What does this plot tell us? Judged only by word frequency, it looks that there are a number of words that are quite characteristic of Emily Brontë (upper left corner). Charlotte, on the other hand, has few representative words (bottom right corner). We will investigate this further in the model.
Modeling
Data Preprocessing
There are 430 and features (words) and 32029 observations in total. Approximately 18% of the response are 1 (Emily Brontë).
Now it’s time to widen our data to reach an appropriate model structure, this similar to a document-term matrix, with rows being a line and column word count.
Train a Penalized Logistic Regression Model
Split the data into training set and testing set.
Specify a L1 penalized logistic model, center and scale all predictors
and combine them in to a workflow
object.
initial_fit
is a simple fitted regression model without any
hyper-parameters. By default glmnet
calls for 100 values of lambda
even if I specify lambda = 0.05. So the extracted result aren’t that
helpful.
We can make predictions with initial_fit
anyway, and examine metrics
like overall accuracy.
How good is our initial model?
Nearly 84% of all predictions are right. This isn’t a very satisfactory
result since “Charlotte Brontë” accounts for 81% of author
, making our
model only slightly better than a classifier that would assign all
author
with “Charlotte Brontë” anyway.
Tuning lambda
We can figure out an appropriate penalty using resampling and tune the model.
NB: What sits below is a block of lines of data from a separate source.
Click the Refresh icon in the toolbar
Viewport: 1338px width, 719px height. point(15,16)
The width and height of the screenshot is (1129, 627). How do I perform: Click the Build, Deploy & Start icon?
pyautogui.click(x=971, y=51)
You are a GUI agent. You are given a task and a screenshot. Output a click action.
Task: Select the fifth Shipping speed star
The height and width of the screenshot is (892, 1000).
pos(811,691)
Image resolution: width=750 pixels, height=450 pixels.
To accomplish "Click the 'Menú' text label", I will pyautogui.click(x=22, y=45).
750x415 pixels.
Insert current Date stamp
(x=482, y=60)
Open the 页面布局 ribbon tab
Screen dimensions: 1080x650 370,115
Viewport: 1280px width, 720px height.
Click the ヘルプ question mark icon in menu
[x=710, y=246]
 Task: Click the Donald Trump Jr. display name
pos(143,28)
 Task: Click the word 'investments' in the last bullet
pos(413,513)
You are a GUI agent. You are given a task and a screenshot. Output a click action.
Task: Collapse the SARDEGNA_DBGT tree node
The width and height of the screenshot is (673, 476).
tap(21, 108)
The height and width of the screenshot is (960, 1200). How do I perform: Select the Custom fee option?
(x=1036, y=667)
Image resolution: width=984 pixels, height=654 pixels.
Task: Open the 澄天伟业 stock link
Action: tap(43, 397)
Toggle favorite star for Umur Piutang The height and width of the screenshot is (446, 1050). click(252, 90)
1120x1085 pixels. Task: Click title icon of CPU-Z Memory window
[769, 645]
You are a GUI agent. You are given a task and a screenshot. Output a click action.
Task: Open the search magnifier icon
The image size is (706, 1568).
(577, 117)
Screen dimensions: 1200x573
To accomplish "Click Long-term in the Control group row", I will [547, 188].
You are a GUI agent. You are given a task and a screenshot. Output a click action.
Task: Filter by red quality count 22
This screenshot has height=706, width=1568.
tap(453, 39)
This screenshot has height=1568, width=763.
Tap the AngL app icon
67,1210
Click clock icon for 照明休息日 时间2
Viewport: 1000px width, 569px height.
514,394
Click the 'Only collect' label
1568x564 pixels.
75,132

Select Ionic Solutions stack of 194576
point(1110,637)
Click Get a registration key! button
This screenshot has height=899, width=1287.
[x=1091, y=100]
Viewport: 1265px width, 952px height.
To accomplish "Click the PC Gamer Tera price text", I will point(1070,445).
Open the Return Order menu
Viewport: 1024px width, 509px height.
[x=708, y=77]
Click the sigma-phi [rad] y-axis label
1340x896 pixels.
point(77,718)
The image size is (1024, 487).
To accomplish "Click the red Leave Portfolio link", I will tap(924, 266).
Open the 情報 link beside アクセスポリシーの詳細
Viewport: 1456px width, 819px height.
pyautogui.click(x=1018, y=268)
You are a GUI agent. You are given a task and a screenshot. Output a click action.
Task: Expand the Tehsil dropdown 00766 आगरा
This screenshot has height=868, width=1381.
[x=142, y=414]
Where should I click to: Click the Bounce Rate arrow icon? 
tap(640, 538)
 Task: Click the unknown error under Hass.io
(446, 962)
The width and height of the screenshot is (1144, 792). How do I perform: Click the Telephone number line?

Here we build a set of 10 cross validations resamples, and set
levels = 100
to try 100 choices of lambda ranging from 0 to 1. The
lambda grid can be then tuned with the resamples.
We can plot the model metrics across different choices of lambda.
Ok, the two metrics both display a monotone decrease as lambda increases, but does not exhibit much change once lambda is greater than 0.1, which is essentially random guess according to the author’s respective proportion of appearance in the data. This plot shows that the model is generally better at small penalty, suggesting that the majority of the predictors are fairly important to the model. We may lean towards larger penalty with slightly worse performance, because they lead to simpler models. It follows that we may want to choose lambda in top rows in the following data frame.
select_best()
with return the 9th row with lambda = 0.000586 for its
highest performance on roc_auc
. But I’ll stick to the parsimonious
principle and pick $\lambda \approx 0.00376$ at the cost of a fall in
roc_auc
by 0.005 and in accuracy
by 0.001.
Now the model specification in the workflow is filled with the picked lambda:
The next thing is to fit the best model with the training set, and evaluate against the test set.
The accuracy of our logistic model rises by a rough 9% to 93.8%, with
roc_auc
being nearly 0.904. This is pretty good!
There is also the confusion matrix to check. The model did well in identifying Charlotte Brontë (low false positive rate, high sensitivity), yet suffers relatively high false negative rate (mistakenly identify 39% of Emily Brontë as Charlotte Brontë, aka low specificity). In part, this is due to class imbalance (four out of five books were written by Charlotte).
To examine the effect of predictors, We again use fit
and
pull_workflow
to extract model fit. Variable importance plots
implemented in the vip
package provides an intuitive way to visualize importance of predictors
in this scenario, using the absolute value of the t-statistic as a
measure of VI.
Is it cheating to use names of a character to classify authors? Perhaps I should consider include more books and remove names for text classification next time.
Note that variable importance in the left panel is generally smaller than the right, this corresponds to what we find in the word frequency plot that Emily Brontë has more and stronger characteristic words.